Stated exercise
Rewrite the rows from the line with "You are a computer-use agent. 873x698 pixels." through the last row, replacing "dropdown" with "drop-down list" and leaving everything else unchanged.

>> Start Records supplied

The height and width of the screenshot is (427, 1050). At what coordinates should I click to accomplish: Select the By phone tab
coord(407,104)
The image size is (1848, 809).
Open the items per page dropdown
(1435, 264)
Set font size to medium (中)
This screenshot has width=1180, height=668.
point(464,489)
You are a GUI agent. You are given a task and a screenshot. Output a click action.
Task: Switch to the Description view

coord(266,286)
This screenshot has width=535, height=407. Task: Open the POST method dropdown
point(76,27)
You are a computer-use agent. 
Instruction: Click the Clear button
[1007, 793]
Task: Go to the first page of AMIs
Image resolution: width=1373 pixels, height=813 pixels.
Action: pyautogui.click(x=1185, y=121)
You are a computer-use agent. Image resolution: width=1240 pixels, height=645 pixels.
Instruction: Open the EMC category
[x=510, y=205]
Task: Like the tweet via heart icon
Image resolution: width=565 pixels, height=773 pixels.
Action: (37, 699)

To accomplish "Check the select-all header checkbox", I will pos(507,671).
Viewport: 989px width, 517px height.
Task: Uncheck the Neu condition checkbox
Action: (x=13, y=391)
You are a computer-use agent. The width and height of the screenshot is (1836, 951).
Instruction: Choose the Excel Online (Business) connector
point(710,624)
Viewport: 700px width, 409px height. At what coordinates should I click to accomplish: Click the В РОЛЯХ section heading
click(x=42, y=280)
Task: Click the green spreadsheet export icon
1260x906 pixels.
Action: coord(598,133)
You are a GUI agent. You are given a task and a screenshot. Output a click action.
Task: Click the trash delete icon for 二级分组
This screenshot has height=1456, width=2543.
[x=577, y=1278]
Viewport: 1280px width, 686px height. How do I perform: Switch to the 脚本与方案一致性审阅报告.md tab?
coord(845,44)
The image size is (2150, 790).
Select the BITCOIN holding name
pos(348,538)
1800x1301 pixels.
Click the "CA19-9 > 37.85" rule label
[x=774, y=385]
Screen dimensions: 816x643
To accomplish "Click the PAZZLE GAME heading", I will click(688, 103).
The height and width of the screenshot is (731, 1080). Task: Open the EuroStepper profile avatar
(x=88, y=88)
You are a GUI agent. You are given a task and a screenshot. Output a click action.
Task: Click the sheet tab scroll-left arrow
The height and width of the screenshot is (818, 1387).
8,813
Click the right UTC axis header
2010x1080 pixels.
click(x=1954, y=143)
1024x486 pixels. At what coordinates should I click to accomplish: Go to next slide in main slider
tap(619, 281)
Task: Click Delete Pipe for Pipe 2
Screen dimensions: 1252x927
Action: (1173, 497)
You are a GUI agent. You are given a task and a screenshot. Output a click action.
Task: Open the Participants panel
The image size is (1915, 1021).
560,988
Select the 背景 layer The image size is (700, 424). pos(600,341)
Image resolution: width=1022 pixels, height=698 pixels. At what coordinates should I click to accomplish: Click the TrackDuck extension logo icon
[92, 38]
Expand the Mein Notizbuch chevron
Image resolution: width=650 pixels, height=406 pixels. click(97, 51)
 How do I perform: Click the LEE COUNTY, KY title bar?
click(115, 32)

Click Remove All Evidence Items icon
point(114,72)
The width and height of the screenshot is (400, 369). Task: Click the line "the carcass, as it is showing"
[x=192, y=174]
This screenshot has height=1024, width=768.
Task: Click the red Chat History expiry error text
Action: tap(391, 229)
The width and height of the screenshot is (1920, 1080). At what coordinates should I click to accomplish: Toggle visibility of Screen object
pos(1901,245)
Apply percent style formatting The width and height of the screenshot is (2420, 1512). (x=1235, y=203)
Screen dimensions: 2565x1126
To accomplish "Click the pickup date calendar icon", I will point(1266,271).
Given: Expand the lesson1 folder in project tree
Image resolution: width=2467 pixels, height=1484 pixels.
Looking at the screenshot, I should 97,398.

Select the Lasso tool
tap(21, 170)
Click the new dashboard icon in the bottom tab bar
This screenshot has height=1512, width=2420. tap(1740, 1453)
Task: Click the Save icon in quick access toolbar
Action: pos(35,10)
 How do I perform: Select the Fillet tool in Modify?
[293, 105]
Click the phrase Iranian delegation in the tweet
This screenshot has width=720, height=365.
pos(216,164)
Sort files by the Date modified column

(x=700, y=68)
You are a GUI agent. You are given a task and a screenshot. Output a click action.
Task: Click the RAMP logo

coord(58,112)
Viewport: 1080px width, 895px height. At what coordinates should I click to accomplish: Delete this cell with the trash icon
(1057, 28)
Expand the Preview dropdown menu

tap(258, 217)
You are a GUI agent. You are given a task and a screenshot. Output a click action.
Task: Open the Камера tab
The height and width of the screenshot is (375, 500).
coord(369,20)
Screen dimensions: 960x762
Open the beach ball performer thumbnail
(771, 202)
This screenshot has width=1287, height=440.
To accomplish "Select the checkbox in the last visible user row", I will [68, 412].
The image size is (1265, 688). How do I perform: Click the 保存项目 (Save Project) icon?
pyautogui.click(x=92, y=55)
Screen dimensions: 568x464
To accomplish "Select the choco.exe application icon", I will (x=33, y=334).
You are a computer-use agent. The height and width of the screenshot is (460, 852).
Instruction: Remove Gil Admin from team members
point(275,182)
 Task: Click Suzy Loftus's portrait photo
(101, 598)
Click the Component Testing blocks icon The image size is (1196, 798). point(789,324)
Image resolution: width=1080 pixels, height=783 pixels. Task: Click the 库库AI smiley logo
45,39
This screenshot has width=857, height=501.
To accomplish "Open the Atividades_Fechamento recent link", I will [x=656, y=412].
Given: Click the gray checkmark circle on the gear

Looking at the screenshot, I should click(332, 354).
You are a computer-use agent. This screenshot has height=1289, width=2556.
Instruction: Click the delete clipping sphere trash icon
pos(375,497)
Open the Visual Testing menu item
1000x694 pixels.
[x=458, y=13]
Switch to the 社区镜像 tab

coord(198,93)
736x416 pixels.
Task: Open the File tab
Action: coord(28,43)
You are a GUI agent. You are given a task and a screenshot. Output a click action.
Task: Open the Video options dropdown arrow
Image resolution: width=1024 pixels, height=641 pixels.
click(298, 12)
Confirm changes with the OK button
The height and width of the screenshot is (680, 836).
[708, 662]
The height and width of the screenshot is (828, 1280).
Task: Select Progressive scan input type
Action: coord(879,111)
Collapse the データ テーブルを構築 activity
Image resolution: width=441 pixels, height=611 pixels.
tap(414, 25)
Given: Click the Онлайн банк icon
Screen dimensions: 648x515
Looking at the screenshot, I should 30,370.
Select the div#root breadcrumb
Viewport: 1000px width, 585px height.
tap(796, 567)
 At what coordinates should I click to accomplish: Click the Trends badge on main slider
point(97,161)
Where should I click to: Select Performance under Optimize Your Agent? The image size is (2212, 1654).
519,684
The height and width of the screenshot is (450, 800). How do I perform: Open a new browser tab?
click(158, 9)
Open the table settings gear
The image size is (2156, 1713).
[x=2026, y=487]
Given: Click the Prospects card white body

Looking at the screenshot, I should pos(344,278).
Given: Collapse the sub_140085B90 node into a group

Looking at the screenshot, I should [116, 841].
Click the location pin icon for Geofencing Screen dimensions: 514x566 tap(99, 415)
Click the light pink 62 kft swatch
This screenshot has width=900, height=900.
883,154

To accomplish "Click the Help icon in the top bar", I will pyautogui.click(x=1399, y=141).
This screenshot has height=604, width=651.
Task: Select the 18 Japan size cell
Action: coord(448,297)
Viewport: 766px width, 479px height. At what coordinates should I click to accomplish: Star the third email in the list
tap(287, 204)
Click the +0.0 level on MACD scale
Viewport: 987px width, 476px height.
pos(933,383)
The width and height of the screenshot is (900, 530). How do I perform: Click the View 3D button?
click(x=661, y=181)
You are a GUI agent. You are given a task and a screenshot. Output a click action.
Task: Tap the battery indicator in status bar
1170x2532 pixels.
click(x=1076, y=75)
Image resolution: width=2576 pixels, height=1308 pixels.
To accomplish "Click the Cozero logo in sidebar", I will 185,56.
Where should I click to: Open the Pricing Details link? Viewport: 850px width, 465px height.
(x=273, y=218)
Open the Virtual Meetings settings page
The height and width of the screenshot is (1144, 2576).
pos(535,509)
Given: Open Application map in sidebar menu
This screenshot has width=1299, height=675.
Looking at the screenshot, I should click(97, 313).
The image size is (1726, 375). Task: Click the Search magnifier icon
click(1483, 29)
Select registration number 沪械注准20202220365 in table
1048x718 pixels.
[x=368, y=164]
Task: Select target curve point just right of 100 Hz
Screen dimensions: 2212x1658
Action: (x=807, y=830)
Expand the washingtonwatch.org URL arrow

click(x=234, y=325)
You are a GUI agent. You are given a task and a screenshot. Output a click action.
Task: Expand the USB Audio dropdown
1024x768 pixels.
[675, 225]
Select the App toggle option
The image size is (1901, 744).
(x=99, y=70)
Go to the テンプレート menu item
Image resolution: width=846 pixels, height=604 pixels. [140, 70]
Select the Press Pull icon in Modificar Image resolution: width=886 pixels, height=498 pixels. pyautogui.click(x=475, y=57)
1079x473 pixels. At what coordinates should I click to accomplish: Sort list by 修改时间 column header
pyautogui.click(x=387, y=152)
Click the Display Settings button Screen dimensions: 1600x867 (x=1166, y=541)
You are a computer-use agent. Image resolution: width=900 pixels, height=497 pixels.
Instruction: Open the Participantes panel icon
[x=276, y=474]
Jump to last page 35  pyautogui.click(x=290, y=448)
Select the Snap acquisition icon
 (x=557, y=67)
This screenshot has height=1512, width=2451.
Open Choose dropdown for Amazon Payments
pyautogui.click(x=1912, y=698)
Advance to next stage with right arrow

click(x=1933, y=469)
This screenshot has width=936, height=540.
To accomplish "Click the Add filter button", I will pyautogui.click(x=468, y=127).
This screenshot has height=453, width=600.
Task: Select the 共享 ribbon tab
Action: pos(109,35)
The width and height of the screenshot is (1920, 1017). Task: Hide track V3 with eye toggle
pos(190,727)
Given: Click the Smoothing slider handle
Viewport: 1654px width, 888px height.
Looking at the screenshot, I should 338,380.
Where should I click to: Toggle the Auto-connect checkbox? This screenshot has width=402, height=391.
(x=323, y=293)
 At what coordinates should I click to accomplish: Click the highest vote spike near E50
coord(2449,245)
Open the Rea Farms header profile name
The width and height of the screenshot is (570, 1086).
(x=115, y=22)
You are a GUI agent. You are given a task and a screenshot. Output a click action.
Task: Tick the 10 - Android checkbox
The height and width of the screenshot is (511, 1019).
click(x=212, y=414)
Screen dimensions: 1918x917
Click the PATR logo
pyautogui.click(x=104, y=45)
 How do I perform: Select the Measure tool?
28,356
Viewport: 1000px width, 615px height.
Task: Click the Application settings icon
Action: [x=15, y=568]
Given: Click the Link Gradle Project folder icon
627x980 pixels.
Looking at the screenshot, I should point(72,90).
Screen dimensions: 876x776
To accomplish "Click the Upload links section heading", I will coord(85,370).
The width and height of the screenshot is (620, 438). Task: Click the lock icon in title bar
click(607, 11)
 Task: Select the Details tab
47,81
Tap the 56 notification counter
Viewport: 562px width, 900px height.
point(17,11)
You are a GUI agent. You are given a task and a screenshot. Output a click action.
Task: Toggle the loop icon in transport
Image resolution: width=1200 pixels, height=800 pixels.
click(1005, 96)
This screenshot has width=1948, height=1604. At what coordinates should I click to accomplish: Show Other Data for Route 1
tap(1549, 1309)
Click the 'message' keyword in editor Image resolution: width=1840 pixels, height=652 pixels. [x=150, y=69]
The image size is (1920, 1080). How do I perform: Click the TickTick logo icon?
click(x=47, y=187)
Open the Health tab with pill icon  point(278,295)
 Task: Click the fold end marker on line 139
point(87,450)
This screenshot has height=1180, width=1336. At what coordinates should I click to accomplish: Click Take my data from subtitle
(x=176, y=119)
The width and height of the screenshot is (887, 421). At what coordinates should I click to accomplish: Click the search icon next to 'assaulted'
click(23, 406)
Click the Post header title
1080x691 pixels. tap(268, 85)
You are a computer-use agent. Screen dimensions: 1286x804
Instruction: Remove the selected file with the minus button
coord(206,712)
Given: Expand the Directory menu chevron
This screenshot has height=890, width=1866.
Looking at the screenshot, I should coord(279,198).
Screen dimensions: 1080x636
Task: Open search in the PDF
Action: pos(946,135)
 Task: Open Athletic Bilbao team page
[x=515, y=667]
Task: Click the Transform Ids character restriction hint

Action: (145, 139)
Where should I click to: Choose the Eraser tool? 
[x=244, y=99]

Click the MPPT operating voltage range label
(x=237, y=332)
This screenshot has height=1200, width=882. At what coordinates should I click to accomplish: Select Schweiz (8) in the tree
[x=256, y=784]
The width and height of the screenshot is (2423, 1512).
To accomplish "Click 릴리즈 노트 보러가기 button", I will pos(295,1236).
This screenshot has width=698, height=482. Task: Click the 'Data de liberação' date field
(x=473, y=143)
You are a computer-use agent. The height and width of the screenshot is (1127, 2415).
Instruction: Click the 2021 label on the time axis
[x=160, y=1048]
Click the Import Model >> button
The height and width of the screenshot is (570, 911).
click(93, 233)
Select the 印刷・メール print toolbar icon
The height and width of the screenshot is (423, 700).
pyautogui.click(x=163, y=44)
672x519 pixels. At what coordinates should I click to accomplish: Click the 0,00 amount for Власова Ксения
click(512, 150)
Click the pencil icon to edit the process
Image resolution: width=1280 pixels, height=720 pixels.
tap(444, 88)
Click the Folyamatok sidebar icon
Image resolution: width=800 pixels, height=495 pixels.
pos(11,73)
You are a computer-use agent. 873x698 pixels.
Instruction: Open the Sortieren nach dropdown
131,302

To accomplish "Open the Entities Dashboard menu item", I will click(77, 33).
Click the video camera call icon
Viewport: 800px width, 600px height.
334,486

>> End Records supplied

Task solution
You are a computer-use agent. 873x698 pixels.
Instruction: Open the Sortieren nach drop-down list
131,302

To accomplish "Open the Entities Dashboard menu item", I will click(77, 33).
Click the video camera call icon
Viewport: 800px width, 600px height.
334,486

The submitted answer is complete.